Other means for using the changes in thermal mass of tubes 26 (or compartments 58 or vessels 70) during the compression and expansion strokes may be envisioned when the application is in cryogenic temperatures. One approach is to add a layer of magnetic material to create an imbalanced thermal mass in the regenerator as its temperature increases and decreases. The heat capacity of magnetic materials peaks sharply near an ordering temperature such as the Curie temperature in a ferromagnetic order. The heat capacity is significantly larger below the transition temperature than above the transition temperature.

By adding a layer of appropriately chosen magnetic material to a regenerator tube 26 or other vessel containing working fluid 24, the effective thermal mass is significantly imbalanced for the two periodic flows of the heat transfer fluid. For example, introduction of more working fluid 24 into a tube 26 causes working fluid to compress and heat up above the ordering temperature. Conversely, as working fluid exits tube 26 it expands and cools. This temperature decrease is such that the temperature of tube 26 is below the Curie temperature and the thermal mass of the magnetic layer balances the reduction in thermal mass from the exiting fluid 24. The amount of heat transfer fluid in the regenerator from hot to cold is larger than the flow required in the regenerator from cold to hot. The excess heat transfer fluid must be returned via an external path such as via a process heat exchanger where it can cool and liquefy a process stream. The materials can be chosen to have Curie temperatures close to the small operating range of each tube 26 in regenerative bed 12. Further, the materials can be added in thickness to effect the required temperature swings to be above and below the Curie temperatures at appropriate times during the refrigeration cycle.
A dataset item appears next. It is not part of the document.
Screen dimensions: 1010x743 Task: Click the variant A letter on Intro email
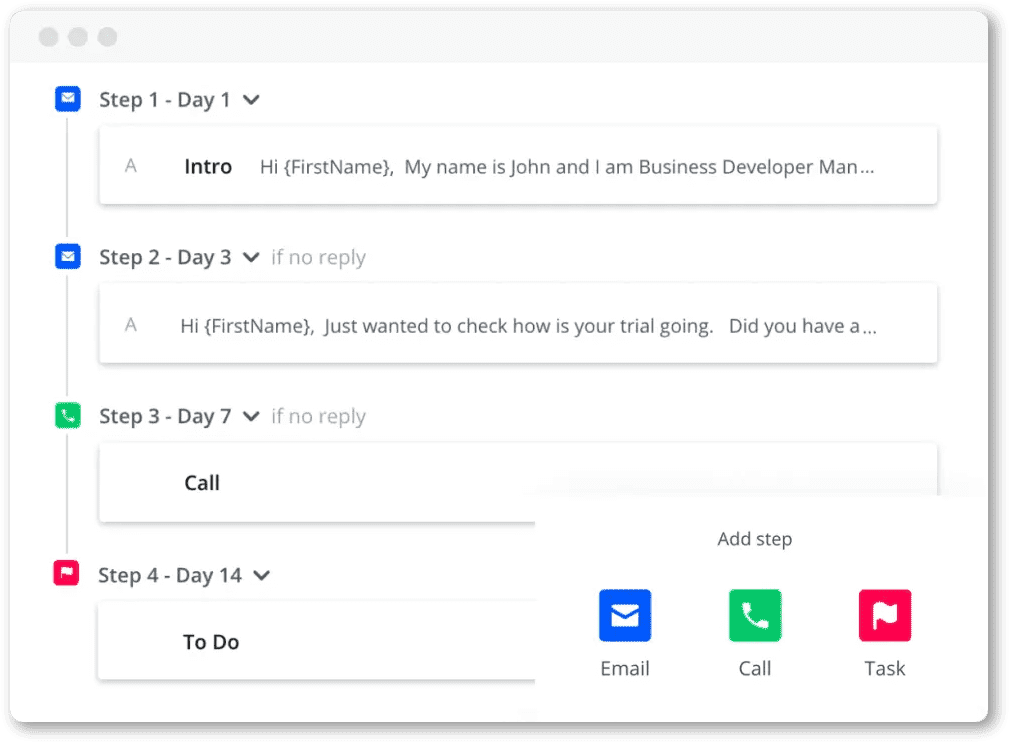(130, 166)
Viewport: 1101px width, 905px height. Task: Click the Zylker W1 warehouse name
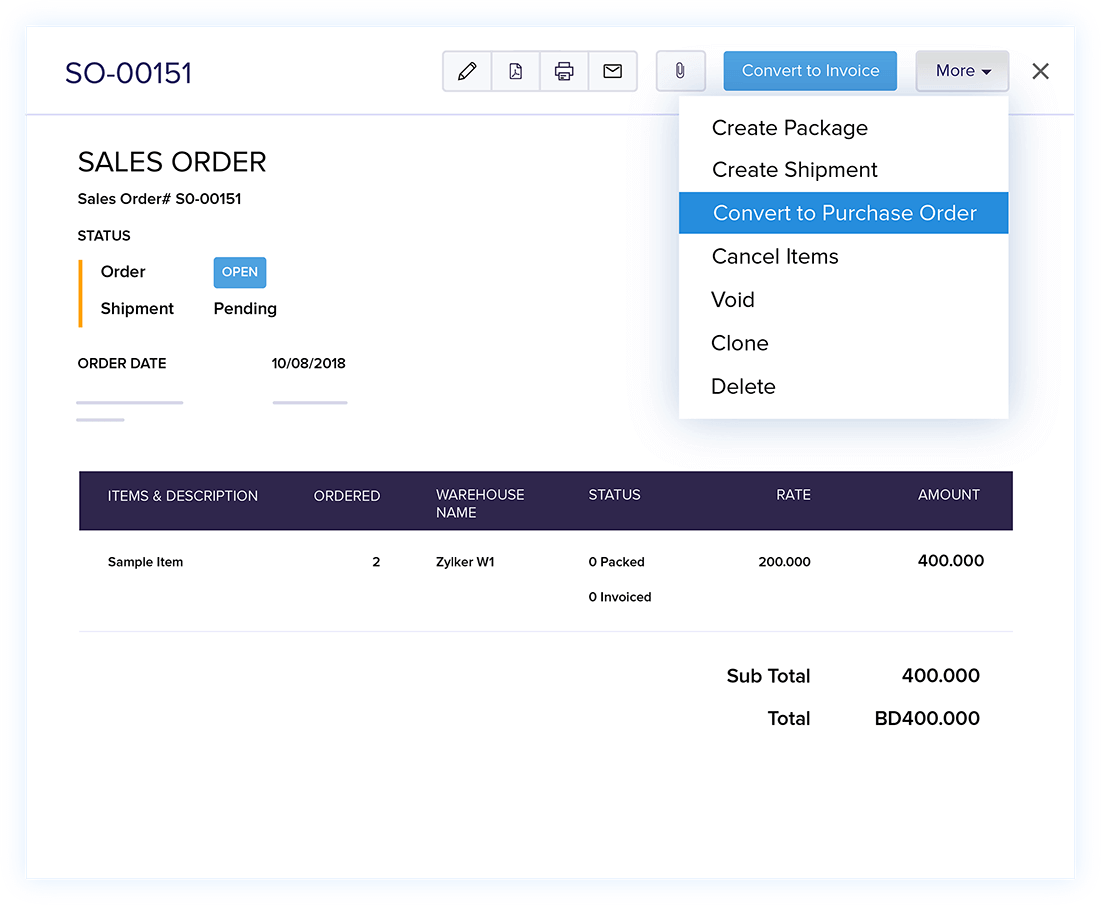click(465, 562)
As should be apparent from the foregoing description, applicants' active regenerative cycle is unique since each refrigeration element 22 undergoes a unique refrigeration cycle based on its relative position in regenerative bed 12 and hence its absolute operating temperature. FIG. 17 shows the temperature distribution of refrigeration elements 22 over an operating cycle. If it assumed that each refrigeration element 22 undergoes a Brayton cycle (i.e. adiabatic compression and isentropic expansion processes linked with two passive heat transfer processes), the total work for a regenerator is the sum of each refrigeration element 22. FIGS. 18a and 18 b illustrate the work input and heat flows associated with operation of applicants' invention, namely a series of separate thermally coupled elements 22 each undergoing a unique refrigeration cycle.

There are two primary thermodynamic constraints directly relevant to applicants' invention. First, the work input must be sufficient to transfer the cooling load across the temperature span to the heat sink including all entropy generated by irreversible losses, i.e.:

Wnet=Wbrayton+Wirreversible

Secondly, the adiabatic temperature changes at the hot and cold ends of the regenerative bed 12 must be sufficient to pick up and reject the cooling load.

In order to optimize the efficiency of the refrigeration cycle the irreversible losses must be minimized. There are four major entropy generation mechanisms in the cycle that cause irreversible losses, namely:

(1) Thermal washing effects. These losses are caused by the fact that the thermal mass of the refrigeration elements 22 cannot be infinite when compared to the thermal mass of the heat transfer fluid 10. Accordingly, the heat transfer fluid 10 will “wash” the refrigeration elements 22 of some of their thermal energy and thus lower the possible adiabatic temperature change available (thereby decreasing the work done).

(2) Imperfect heat transfer. The heat transfer rate from the refrigeration elements 22 to the heat transfer fluid 10 will not be infinite. The lower the rate, the greater the temperature approach will be between the heat transfer fluid 10 and elements 22. The greater the temperature approach, the less adiabatic temperature will be available and the greater work input will be required.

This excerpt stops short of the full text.